REQUIREMENT A
Write out, as a numbered list without blank lines, the lines of the listing from the line containing "Screen dimensions: 1539x784" up to and including the last line of the listing.

The Jewish cemetery in Józefów was founded somewhere around the mid-18th century, south of the synagogue, among the nearby fields and in the close vicinity of a stone quarry. In 1848, it was extended through the inclusion of the land situated east of the original cemetery site. It was surrounded by a stone perimeter wall with a gate, from which a path towards the synagogue led alongside the axis of the graveyard. The matzevot were made of locally quarried stone by a nearby workshop. The oldest surviving headstone dates back to 1762, with the vast majority originating from years 1907-1940. During World War II, the Germans have engaged in deliberate vandalism on the cemetery site. The headstones were routinely used as building material for roadworks. After the war, the local residents often used the stone matzevot for construction purposes. Nevertheless, about 380 matzevot have managed to survive to the present day. In 2012, a group of activists from Germany launched an initiative to save the cemetery, in partnership with the Foundation for the Protection of Jewish Heritage, the “Sign of Penance - in Service of Peace” Initiative as well as the Józefów Municipal Office.


The Jewish cemetery is located to the south-west of the city, near Kamienna street. It is situated on a hillside, in the vicinity of a quarry, surrounded by meadows. It occupies a rectangular plot of land with a total surface of approx. 1 hectare, separated from the surrounding area by a low hedge which replaces both the original stone wall and the modern picket fence. Most of the area is overgrown with grass, although there is also a number of trees, mostly in the southern section of the burial ground.

The total number of surviving headstones is about 380. The matzevot take the form of stone slabs in various state of conservation. Most of them are positioned upright, although some have been either overturned or split into fragments. The graves are arranged in rows along the north-south axis, with the site being divided into distinct areas for men, women and children. The headstones are made of locally quarried sandstone, their front sides all facing west, which is a departure from the traditional arrangement where all headstones are oriented towards the east. The oldest surviving headstones are located on the western side of the cemetery. In this relatively large area, only a few headstones have survived to the present day; the other, more recent section of the graveyard fared better in this regard, with a relatively large number of surviving matzevot alongside the western edge of the necropolis. The oldest existing matzevah carries the date 1762, with the most recent one dating back to 1940. Despite the fact that the headstones in the eastern part of the burial ground have been toppled (possibly due to the subsidence of the steep hillside), their arrangement vis-à-vis one another is nevertheless believed to have been preserved intact.

REQUIREMENT B
For each statement about the Józefów Jewish cemetery passage, answer yes or no and quote the words of the passage that decide it. (i) The oldest surviving headstone dates from 1762. (ii) The front sides of the headstones face east. (iii) Today the cemetery is separated from the surrounding area by a stone wall.

MATERIAL SUPPLIED
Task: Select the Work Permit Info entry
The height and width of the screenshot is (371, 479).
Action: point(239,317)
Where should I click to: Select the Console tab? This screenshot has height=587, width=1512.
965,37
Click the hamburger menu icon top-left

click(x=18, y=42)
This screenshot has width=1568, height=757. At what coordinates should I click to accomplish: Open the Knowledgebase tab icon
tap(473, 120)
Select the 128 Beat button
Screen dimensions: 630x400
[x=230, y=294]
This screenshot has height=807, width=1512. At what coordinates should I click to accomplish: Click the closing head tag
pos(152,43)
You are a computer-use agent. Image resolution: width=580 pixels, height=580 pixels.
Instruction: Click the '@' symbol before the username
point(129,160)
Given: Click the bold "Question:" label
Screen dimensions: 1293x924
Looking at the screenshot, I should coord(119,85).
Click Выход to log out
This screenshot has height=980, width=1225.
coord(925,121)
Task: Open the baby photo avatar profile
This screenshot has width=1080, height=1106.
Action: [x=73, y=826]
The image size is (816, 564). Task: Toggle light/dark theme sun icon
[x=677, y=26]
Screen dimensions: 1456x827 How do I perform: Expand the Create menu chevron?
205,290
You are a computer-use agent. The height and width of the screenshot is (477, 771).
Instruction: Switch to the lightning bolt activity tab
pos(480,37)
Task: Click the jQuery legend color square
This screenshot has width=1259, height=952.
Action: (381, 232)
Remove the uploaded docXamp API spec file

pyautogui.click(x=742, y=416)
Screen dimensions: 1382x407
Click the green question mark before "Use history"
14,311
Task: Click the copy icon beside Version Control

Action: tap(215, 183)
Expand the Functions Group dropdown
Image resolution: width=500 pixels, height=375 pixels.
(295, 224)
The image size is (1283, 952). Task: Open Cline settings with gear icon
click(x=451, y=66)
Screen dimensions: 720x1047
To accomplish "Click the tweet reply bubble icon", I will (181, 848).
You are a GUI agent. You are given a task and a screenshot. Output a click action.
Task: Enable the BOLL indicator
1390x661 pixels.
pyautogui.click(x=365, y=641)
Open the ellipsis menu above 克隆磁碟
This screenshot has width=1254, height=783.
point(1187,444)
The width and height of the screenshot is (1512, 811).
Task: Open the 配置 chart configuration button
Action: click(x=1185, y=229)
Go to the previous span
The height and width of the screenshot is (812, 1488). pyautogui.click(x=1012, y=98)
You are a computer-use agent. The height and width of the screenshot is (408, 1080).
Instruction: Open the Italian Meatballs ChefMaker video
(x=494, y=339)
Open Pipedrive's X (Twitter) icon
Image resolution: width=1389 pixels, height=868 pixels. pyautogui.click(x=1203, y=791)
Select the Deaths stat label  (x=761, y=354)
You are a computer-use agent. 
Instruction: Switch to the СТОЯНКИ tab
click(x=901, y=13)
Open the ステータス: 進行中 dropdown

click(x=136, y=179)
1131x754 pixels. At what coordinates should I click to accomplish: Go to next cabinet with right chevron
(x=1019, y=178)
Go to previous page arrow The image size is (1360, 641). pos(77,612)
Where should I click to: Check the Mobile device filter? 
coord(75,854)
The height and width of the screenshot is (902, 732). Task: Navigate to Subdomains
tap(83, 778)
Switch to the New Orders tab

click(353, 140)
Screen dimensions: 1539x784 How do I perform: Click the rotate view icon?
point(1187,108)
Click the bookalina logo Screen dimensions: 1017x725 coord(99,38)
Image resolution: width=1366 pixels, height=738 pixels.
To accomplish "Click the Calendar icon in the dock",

TASK RESPONSE A
1. Screen dimensions: 1539x784 How do I perform: Click the rotate view icon?
2. point(1187,108)
3. Click the bookalina logo Screen dimensions: 1017x725 coord(99,38)
4. Image resolution: width=1366 pixels, height=738 pixels.
5. To accomplish "Click the Calendar icon in the dock",

TASK RESPONSE B
(i) Yes: "The oldest surviving headstone dates back to 1762"
(ii) No: "their front sides all facing west"
(iii) No: "separated from the surrounding area by a low hedge which replaces both the original stone wall and the modern picket fence"